肺動脈性肺高血圧症は、原発性および先天性心疾患などの種々の疾患に伴って肺動脈の硬化が進行し、結果として肺動脈圧が上昇する肺血管疾患です。原発性では心不全を呈した場合、治療での生存期間は平均2.8年と予後はとても不良です。最近10数年の肺高血圧症研究によりその分子細胞機序の理解が格段に進歩し、それに基づき有効な治療法が開発されています。

なかでもプロスタサイクリン、エンドセリン受容体拮抗薬、ホスホジエステラーゼ5阻害薬による治療が、各種臨床指標と予後を改善する大規模臨床試験により報告され、有効な治療法として確立するに至っています。しかし、これらの治療法でも病態自体を根本的に治癒するとはいえません。

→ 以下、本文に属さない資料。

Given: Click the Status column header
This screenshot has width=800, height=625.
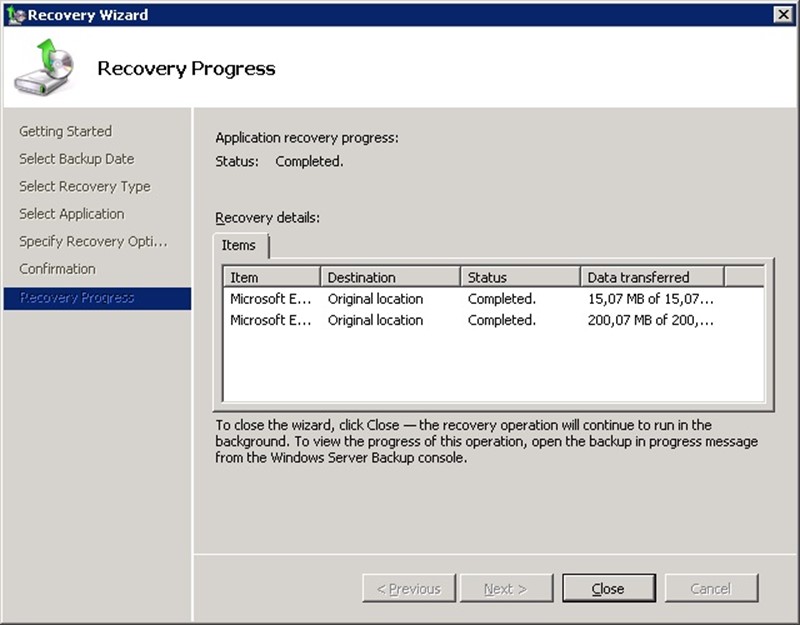Looking at the screenshot, I should coord(519,277).
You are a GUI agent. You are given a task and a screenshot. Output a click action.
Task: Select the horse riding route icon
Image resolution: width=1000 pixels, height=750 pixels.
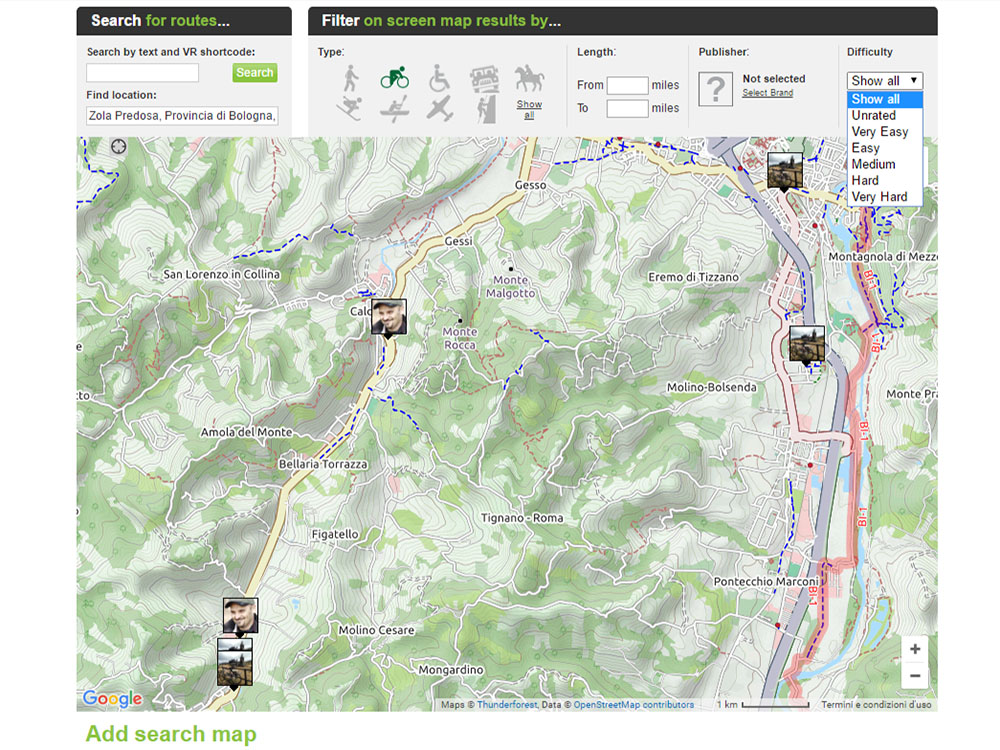point(529,78)
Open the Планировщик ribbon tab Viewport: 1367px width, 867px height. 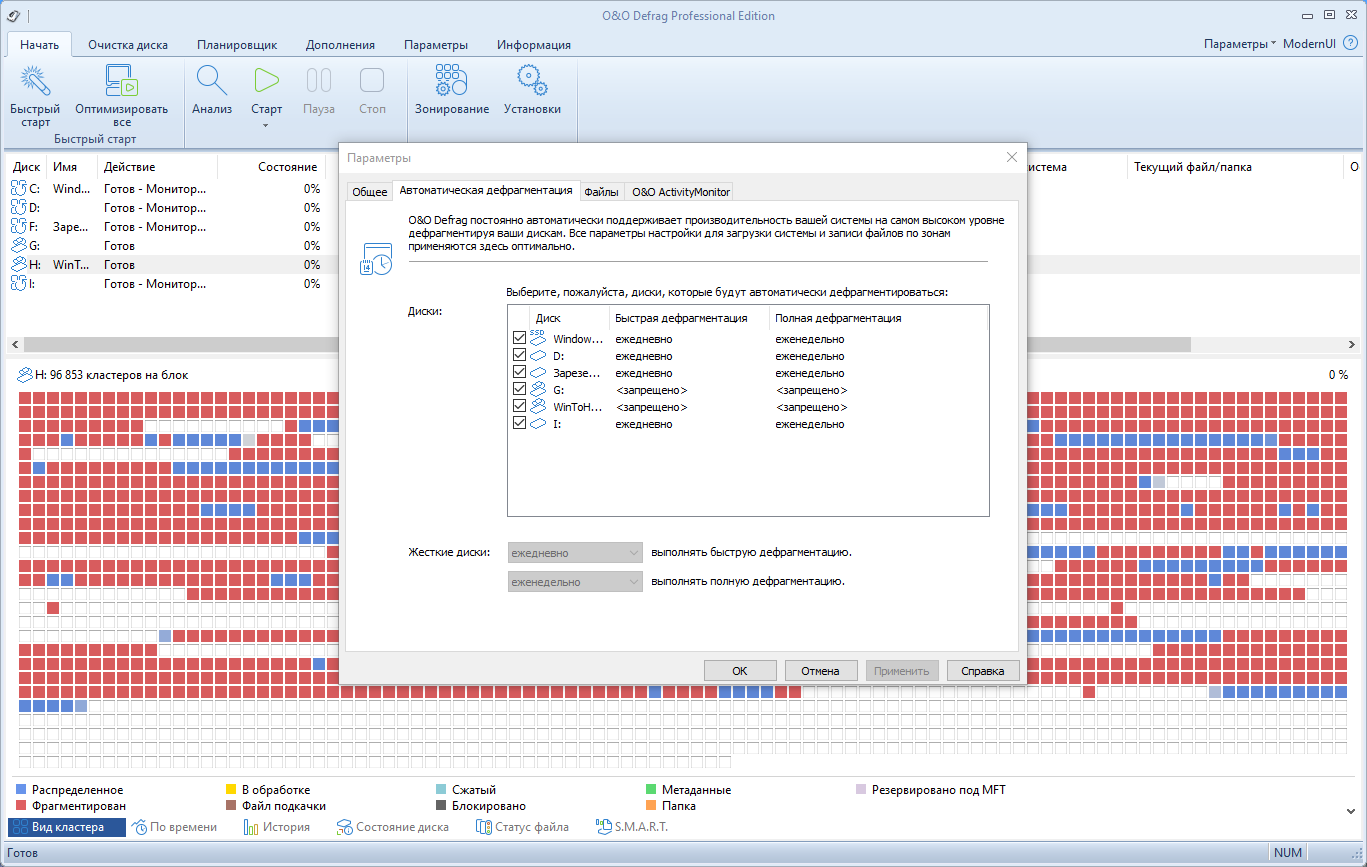pos(237,45)
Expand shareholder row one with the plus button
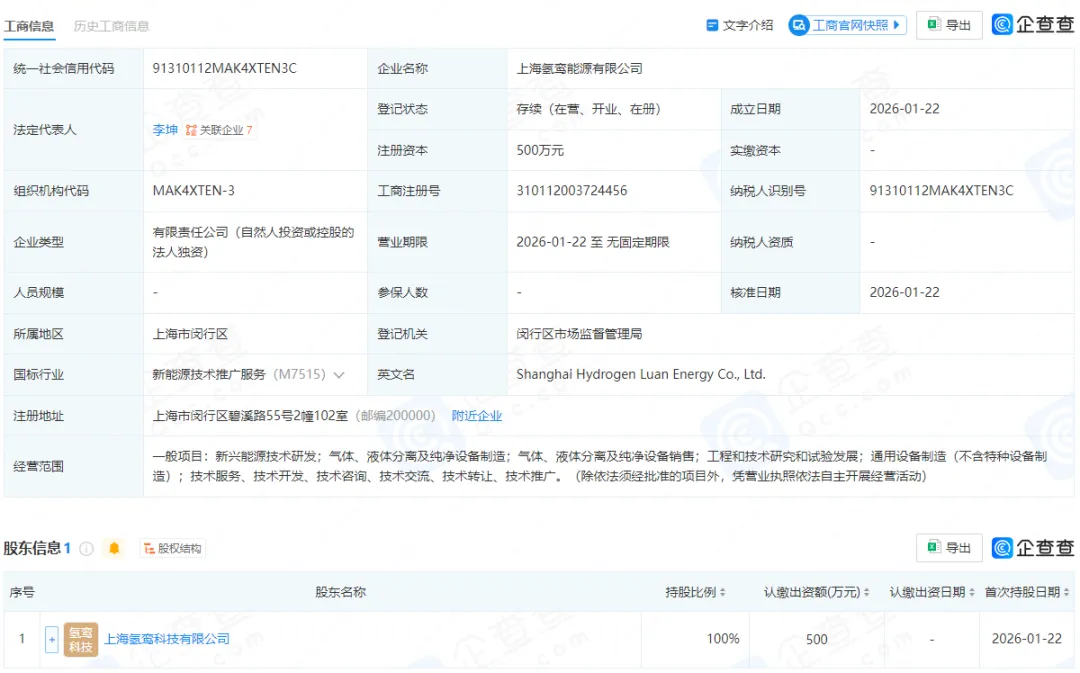The height and width of the screenshot is (673, 1080). 52,638
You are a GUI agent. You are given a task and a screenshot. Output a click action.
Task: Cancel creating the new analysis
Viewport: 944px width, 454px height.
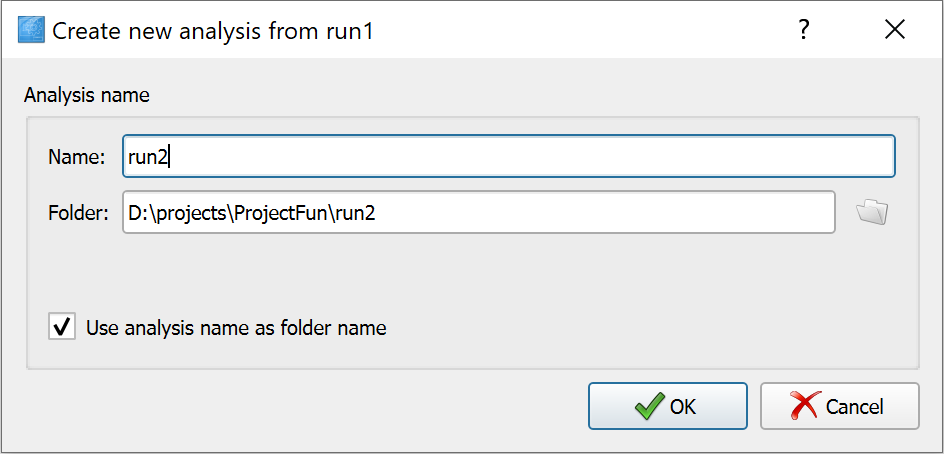click(839, 406)
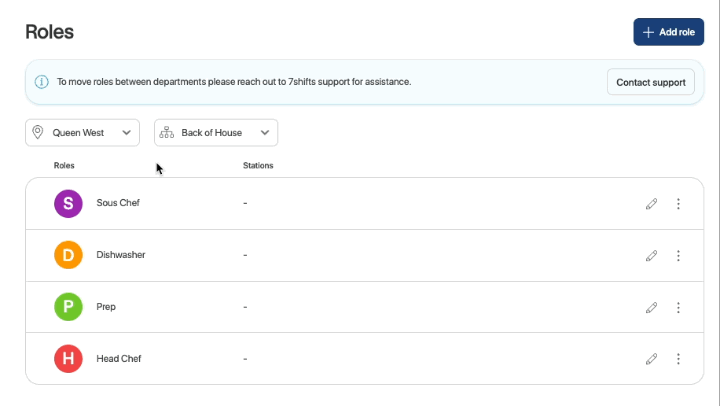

更なる予後とQOLの最適化のためには、引き続き病態解明と新たな治療法の開発が重要と考えられます。われわれは、現実的臨床課題でもある肺高血圧症治療薬の併用療法について実験動物を用いた研究を行い、得られた知見が臨床で実際に再現可能かどうか検証しています。また、体血管での血管リモデリングの成因の一つであるレニン-アンギオテンシン-アルドステロン系(RAAS)に注目して、RAASの肺動脈リモデリングへの関与を研究し、RAAS抑制薬が新たな治療法に応用可能であるかを検証しており、続々と面白いデータが出ています。更に肺高血圧での血管病変を形づくる各種増殖因子の抑制療法への展開、単心室の外科治療のcorner storeであるGlenn手術後にしばしば発生する肺動静脈瘻の病態モデルの作成に挑戦しています。